TEXTE À LIRE:

※

Conseil d’État : siéger ou ne pas siéger en annulation et en suspension dans la même affaire ?

par David Renders - 20 avril 2018

La question a récemment été posée par un internaute visiteur de Justice-en-ligne de savoir si le conseiller d’État ayant statué sur une demande de suspension peut faire partie du siège appelé à statuer sur le recours en annulation dans la même affaire.

Cette question a donné lieu à des controverses, tranchées en définitive par la Cour constitutionnelle.

David Renders, professeur à l’Université catholique de Louvain et avocat au barreau de Bruxelles, ci-après, commente ces controverses et critique la solution donnée. C’est l’occasion aussi de rappeler le rôle du Conseil d’État.

1. Depuis 1946, le Conseil d’Etat est investi du pouvoir de connaître des recours en annulation dirigés contre un acte administratif unilatéral de portée réglementaire ou individuelle. C’est à la condition qu’un autre juge n’ait pas été investi d’un tel pouvoir.

Pour obtenir gain de cause devant le Conseil d’État, le requérant doit avoir la capacité, la qualité et l’intérêt requis. Il doit, par ailleurs, observer les multiples exigences d’une procédure minutieusement décrite, le conduisant par exemple à devoir respecter un délai pour agir ou pour déposer les écrits de procédure subséquents. Des exigences sont également consacrées à destination de la partie adverse (c’est-à-dire l’administration qui a pris l’acte contesté) et, s’il en est, de la partie sollicitant d’intervenir ou ayant obtenu de ce faire.

S’il est déclaré recevable et qu’une critique de légalité régulièrement soulevée est, en bout de course, jugée fondée, le recours conduit à l’annulation de l’acte entrepris, en sorte que cet acte est censé n’avoir jamais existé.

2. Depuis 1989, et dans une plus large mesure 1991, le Conseil d’État est, par ailleurs, investi du pouvoir de connaître des demandes destinées à obtenir, au provisoire, la suspension de l’exécution d’un acte administratif unilatéral dont l’annulation est, par ailleurs, sollicitée.

※

Entrées enregistrées
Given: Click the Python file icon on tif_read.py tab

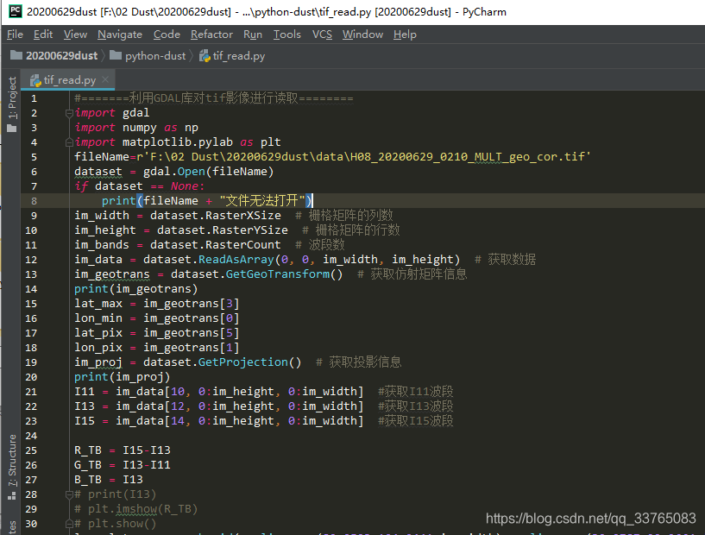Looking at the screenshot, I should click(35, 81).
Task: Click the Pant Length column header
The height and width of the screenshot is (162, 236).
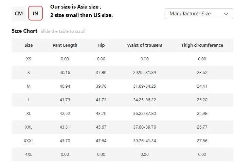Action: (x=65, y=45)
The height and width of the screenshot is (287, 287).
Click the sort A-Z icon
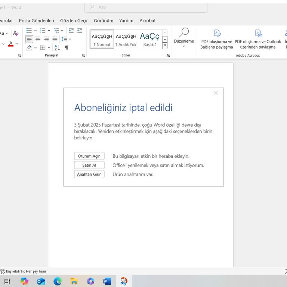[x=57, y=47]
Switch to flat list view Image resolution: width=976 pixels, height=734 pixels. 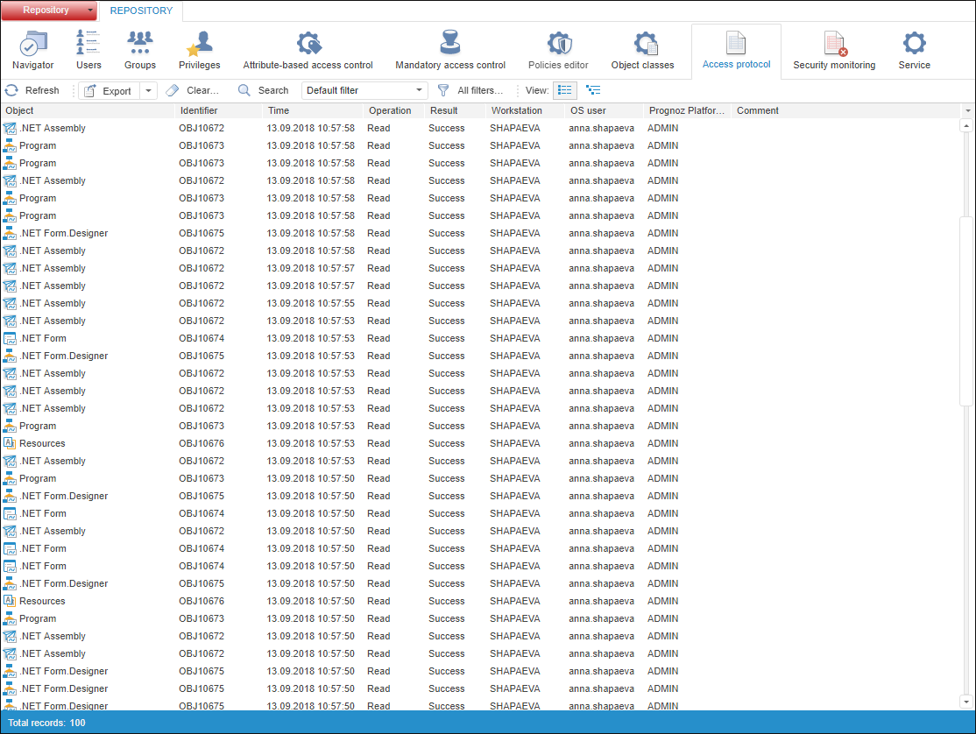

※

CONSIGNES:
• a. Dans l'article sur le Conseil d'État, présentez sous forme de liste le paragraphe qui commence par « Pour obtenir gain de cause », en conservant ses faits essentiels.
• b. Dans l'article sur le Conseil d'État, recopiez le passage qui s'ouvre sur les mots contenant « Cette question a » et se termine par « du Conseil d’État. », en substituant « débats » à « controverses ».
• c. Rédigez la suite de l'article sur le Conseil d'État à partir de la dernière phrase présente.
Les données ci-dessus ne sont pas utiles ici.

RÉPONSES PAR CONSIGNE:
• a.
- Le requérant doit avoir la capacité, la qualité et l'intérêt requis.
- Il doit respecter les nombreuses exigences d'une procédure minutieusement décrite, par exemple un délai pour agir ou pour déposer les écrits de procédure ultérieurs.
- Des exigences s'imposent aussi à la partie adverse, c'est-à-dire l'administration qui a pris l'acte contesté.
- D'autres exigences s'appliquent, le cas échéant, à la partie qui demande à intervenir ou qui en a obtenu l'autorisation.

• b.
Cette question a donné lieu à des débats, tranchées en définitive par la Cour constitutionnelle.

David Renders, professeur à l’Université catholique de Louvain et avocat au barreau de Bruxelles, ci-après, commente ces débats et critique la solution donnée. C’est l’occasion aussi de rappeler le rôle du Conseil d’État.

• c.
Pour obtenir gain de cause devant le Conseil d’Etat, le requérant doit, ici encore, disposer de la capacité, de la qualité et de l’intérêt requis. Il doit, par ailleurs, observer les multiples exigences d’une procédure minutieusement décrite, le conduisant par exemple à devoir démontrer que sa demande est urgente. Des exigences sont également consacrées à destination de la partie adverse et, s’il en est, de la partie sollicitant d’intervenir ou ayant obtenu de ce faire.

Si toutes les conditions de recevabilité ont été observées, que l’urgence de la demande est établie et qu’une critique de légalité régulièrement soulevée est, à ce stade, déclarée sérieuse, la demande de suspension est accueillie, ce qui conduit à la neutralisation provisoire des effets de l’acte objet du recours, en attendant que le Conseil d’État ne statue au fond, autrement dit ne tranche le recours en annulation.

3. Il faut avoir à l’esprit que le Conseil d’État de Belgique compte quarante-quatre conseillers d’État, dont vingt-deux francophones et vingt-deux néerlandophones, répartis en chambres spécialisées en telle ou telle matière.

Trois conseillers d’État sont affectés à chaque chambre et c’est très exactement le nombre de magistrats requis, en principe, pour trancher un recours en annulation.

Très généralement, c’est un conseiller d’État agissant seul qui tranche les demandes de suspension. La question se pose de savoir si celui des trois conseillers en cause qui a été appelé à devoir trancher l’éventuelle demande de suspension introduite en complément du recours en annulation peut — ou non — faire partie du siège appelé à devoir connaître de l’affaire au fond.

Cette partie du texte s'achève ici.